Prabhakaran, rarely seen in public, brooks no nonsense from his cadres or even senior commanders. Many who have fallen foul of Prabhakaran or the group have either been killed or sacked. S P Tamilselvan – political head of the Tigers – on Saturday told reporters that Karuna had been sacked by the organisation.

Karuna, who ruled the eastern districts of Batticaloa and Amparai, is considered Prabhakaran’s best and most successful field commander. He has refused to yield to the threats of his leader and says he will operate as an independent militant group in the east.

Sri Lankan politicians are worried that it could jeopardise the two-year old ceasefire and adversely impact on next month’s parliamentary polls.

The split in the LTTE puts a lot of pressure on the rebel group and Prabhakaran. For the first time the LTTE has openly embraced the electoral process and is virtually contesting the polls through the Tamil National Alliance (TNA), widely believed to be a rebel front and taking orders from Prabhakaran.

The crisis has triggered uncertainties about conducting the elections in the Batticaloa-Amparai districts. Karuna’s anger is not aimed at Prabhakaran but his deputies like Pottu Amman and Tamilselvan whom he says has undermined his (Karuna’s) position in the organisation.

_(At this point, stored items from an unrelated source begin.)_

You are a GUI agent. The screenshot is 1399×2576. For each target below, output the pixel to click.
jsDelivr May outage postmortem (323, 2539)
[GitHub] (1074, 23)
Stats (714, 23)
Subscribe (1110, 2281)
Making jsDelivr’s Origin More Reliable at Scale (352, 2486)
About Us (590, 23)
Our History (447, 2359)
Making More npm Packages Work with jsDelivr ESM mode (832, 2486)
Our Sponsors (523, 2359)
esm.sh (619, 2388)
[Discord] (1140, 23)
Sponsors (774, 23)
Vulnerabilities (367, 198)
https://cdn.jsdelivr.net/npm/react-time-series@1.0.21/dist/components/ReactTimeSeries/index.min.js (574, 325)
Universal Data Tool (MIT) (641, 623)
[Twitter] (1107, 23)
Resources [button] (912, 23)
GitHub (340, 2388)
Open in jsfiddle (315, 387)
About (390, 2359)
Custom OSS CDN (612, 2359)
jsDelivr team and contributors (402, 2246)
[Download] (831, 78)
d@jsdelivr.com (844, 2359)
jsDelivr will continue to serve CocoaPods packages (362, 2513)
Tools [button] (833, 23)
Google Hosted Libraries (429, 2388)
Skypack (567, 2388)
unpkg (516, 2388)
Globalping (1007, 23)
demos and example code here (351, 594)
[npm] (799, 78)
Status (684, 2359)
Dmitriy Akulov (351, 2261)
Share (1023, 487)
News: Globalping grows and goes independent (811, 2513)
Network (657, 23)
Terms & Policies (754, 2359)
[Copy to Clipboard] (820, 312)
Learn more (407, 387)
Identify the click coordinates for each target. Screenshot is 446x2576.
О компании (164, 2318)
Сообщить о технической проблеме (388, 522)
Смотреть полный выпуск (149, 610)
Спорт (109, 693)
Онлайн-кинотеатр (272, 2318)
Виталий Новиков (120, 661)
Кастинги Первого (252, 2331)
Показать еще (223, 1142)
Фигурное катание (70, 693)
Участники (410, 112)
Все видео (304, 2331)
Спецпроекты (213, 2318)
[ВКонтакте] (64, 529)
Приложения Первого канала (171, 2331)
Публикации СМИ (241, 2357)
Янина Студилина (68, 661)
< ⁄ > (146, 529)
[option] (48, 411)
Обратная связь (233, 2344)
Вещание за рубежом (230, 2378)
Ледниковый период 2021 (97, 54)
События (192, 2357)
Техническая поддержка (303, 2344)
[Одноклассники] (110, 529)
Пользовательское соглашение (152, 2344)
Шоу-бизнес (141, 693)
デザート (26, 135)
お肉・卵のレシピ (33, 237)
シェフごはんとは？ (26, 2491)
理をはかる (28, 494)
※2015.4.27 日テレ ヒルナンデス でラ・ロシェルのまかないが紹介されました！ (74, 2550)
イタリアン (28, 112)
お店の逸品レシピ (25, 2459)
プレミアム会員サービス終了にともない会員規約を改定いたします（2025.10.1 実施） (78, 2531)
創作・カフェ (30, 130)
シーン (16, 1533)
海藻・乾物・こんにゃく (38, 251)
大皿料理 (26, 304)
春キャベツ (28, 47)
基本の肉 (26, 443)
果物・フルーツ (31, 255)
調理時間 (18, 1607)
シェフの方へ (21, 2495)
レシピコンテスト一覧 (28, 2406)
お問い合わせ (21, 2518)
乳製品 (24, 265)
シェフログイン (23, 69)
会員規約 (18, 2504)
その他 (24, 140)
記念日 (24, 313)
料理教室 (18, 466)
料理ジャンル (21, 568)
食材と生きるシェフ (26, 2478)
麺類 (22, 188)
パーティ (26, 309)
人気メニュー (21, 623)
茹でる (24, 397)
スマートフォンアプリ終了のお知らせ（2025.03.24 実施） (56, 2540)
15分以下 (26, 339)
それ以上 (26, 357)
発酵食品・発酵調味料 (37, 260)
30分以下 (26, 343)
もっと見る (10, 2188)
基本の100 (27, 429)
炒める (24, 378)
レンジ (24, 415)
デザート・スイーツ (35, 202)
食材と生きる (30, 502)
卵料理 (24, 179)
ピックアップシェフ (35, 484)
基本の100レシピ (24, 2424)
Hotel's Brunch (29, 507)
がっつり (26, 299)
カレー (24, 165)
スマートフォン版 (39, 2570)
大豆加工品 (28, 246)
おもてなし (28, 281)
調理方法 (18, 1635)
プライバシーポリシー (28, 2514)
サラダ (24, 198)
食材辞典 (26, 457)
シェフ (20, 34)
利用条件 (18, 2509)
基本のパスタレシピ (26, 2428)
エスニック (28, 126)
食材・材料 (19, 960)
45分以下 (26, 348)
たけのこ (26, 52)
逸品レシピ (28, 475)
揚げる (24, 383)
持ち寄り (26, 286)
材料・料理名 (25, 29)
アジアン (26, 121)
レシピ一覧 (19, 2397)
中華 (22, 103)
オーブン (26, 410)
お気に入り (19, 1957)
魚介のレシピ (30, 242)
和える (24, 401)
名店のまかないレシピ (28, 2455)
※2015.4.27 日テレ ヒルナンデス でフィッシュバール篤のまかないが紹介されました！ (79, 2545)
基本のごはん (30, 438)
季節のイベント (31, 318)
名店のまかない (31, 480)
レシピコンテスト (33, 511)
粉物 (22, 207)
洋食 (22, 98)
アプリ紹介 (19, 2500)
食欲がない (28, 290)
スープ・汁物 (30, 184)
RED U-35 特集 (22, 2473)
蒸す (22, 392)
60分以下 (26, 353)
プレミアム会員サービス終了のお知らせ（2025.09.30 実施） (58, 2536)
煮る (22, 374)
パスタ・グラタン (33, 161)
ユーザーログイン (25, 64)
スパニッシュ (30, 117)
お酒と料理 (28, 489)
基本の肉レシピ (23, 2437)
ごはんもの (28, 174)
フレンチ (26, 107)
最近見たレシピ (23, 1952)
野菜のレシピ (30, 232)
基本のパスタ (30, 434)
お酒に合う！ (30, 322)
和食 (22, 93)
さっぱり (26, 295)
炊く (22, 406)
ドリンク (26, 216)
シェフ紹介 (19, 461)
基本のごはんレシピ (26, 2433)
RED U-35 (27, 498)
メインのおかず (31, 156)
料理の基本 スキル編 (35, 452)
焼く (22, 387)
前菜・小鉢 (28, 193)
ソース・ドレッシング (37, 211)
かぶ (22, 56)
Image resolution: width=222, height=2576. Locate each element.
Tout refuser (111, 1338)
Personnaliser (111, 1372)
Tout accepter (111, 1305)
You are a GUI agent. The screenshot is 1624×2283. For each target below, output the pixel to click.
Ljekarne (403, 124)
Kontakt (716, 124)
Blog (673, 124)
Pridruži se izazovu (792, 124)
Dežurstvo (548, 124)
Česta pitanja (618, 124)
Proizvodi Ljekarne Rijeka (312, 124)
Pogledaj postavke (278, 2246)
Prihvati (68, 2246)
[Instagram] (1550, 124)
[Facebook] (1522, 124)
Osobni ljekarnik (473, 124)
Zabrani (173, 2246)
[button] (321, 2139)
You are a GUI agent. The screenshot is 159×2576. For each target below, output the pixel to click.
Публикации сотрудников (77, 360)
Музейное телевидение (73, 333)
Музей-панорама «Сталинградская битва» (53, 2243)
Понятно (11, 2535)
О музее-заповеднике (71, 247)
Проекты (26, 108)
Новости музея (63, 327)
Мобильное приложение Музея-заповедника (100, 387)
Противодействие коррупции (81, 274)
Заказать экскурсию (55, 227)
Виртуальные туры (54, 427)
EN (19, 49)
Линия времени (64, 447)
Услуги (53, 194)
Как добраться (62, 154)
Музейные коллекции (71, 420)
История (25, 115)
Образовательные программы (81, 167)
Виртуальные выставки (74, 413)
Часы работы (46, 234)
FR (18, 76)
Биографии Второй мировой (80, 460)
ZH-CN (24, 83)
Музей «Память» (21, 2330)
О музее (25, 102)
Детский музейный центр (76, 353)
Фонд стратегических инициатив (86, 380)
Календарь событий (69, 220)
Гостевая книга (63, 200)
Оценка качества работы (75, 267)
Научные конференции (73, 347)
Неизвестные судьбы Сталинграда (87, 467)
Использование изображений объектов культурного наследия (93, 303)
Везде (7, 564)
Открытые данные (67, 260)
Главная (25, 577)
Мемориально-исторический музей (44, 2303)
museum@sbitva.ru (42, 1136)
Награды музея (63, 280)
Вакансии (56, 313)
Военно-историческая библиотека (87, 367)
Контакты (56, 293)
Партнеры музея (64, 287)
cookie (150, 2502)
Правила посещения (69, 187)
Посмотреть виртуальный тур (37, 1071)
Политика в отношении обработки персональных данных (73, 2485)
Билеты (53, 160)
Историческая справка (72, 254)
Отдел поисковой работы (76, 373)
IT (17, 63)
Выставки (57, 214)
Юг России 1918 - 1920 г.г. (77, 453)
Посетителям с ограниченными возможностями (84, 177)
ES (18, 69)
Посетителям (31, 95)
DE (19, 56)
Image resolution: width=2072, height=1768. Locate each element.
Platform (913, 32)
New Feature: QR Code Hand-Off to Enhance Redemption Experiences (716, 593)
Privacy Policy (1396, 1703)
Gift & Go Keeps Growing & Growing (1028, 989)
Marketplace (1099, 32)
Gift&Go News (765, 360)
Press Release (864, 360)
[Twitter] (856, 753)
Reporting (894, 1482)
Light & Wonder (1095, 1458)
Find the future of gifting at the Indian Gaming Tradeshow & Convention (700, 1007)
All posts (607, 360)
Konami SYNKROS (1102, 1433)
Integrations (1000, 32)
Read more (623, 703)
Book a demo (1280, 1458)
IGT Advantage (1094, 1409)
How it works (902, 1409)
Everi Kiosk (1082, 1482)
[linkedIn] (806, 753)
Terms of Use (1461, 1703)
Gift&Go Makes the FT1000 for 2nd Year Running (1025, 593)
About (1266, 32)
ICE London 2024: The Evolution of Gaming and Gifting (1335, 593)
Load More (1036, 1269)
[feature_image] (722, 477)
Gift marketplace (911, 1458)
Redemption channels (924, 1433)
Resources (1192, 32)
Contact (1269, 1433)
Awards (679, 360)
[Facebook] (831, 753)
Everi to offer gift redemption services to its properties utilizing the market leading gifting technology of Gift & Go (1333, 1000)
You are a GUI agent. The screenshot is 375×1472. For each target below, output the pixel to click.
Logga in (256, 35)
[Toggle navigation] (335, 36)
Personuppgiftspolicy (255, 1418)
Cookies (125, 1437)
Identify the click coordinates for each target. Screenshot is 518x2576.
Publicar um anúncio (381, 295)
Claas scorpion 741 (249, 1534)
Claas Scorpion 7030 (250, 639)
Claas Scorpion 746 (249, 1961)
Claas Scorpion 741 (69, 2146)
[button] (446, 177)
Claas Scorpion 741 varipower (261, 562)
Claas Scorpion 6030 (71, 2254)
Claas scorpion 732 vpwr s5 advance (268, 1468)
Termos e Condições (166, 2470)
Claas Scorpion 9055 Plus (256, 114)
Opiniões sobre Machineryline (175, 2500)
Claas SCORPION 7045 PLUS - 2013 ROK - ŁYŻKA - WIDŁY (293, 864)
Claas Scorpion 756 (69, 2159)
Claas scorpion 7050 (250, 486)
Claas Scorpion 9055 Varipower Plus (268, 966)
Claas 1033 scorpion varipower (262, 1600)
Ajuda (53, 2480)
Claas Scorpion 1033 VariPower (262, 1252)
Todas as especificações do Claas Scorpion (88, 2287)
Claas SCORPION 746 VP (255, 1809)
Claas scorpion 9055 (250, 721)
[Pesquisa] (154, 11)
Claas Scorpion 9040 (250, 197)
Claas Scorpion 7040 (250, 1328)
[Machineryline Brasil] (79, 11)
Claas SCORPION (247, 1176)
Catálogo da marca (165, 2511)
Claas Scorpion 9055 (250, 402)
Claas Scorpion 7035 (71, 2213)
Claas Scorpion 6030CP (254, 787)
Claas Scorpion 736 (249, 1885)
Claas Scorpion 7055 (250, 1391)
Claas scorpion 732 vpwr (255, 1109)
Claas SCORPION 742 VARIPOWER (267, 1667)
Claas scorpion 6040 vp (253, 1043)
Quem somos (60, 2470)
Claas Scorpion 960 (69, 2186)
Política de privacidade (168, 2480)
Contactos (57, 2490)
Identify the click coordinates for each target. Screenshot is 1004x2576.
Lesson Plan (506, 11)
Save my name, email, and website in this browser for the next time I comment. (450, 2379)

The renegade leader is careful not to blame Prabhakaran and insists that he would follow orders from the LTTE leader and him alone – not anyone else.

The last time Prabhakaran eliminated a “traitor” in his organisation (Mahattaya) was at a time when there was little international focus on the group unlike today. The rebels are now riding on a wave of international support and sympathy. Rebel negotiators (Karuna was also on the negotiating team) have been frequently travelling abroad for peace talks with government representatives or on special trips to brief foreign governments.

The role of the LTTE has taken a new dimension as against the time when Mahattaya was killed and his assassination only known a few months later – such is the secrecy in which the organisation operates. However today, given the positive attention that the LTTE gets internationally, it would be difficult to exterminate Karuna and justify his killing internationally.

These are questions that would pursue Prabhakaran as he acts against his ‘rogue” deputy.